DATASET EXCERPTS:
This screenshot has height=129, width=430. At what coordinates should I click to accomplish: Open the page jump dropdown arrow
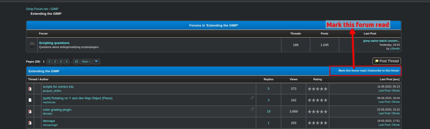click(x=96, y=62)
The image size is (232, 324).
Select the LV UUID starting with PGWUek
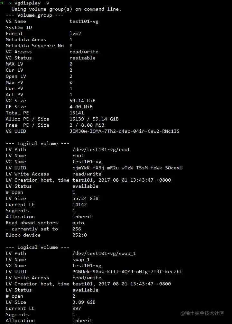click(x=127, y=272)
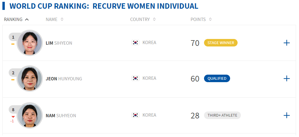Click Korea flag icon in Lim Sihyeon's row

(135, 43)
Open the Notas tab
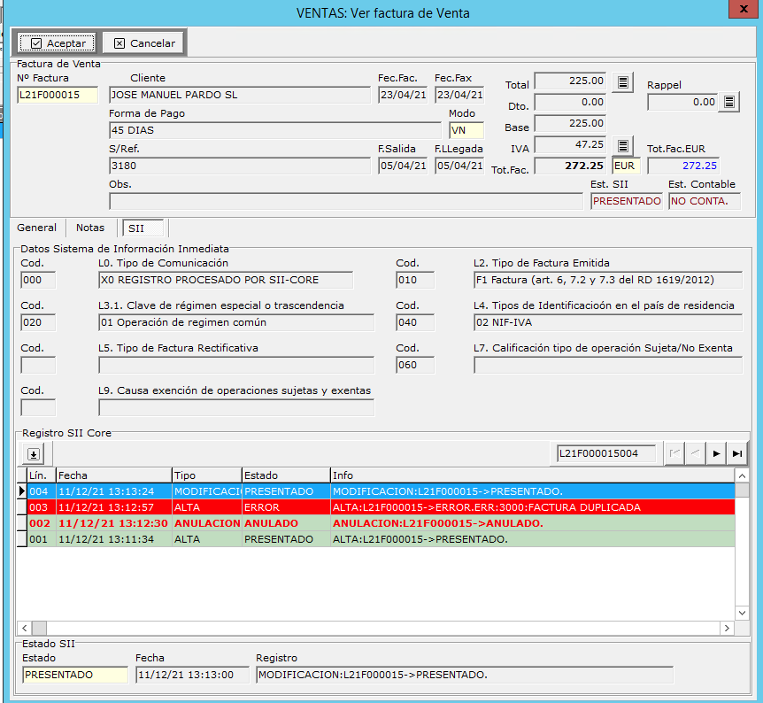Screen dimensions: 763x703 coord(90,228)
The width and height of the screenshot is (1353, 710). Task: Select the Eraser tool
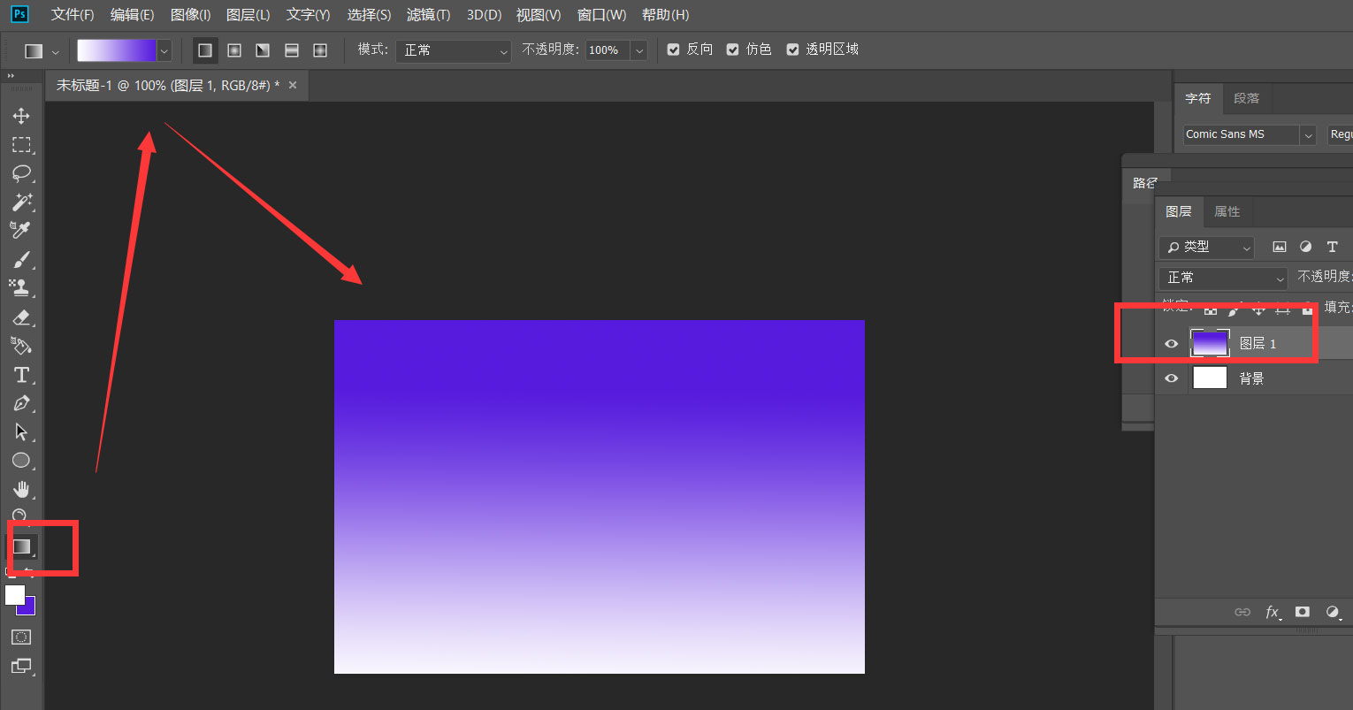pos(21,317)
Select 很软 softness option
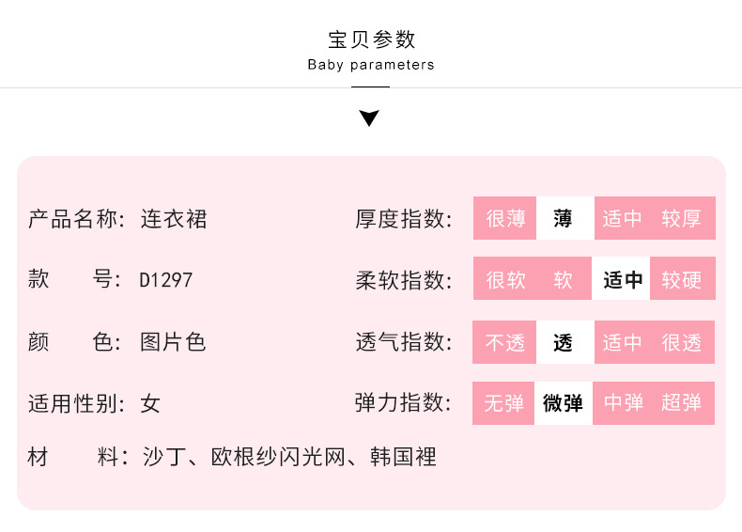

ABOUT THIS TASK: In the listing above, retype exactly, and only, the lines from the one containing "The width and" through the last line, both included. Omit the pictures.

RESULT:
The width and height of the screenshot is (1353, 710). Task: Select the Eraser tool
pos(21,317)
Select 很软 softness option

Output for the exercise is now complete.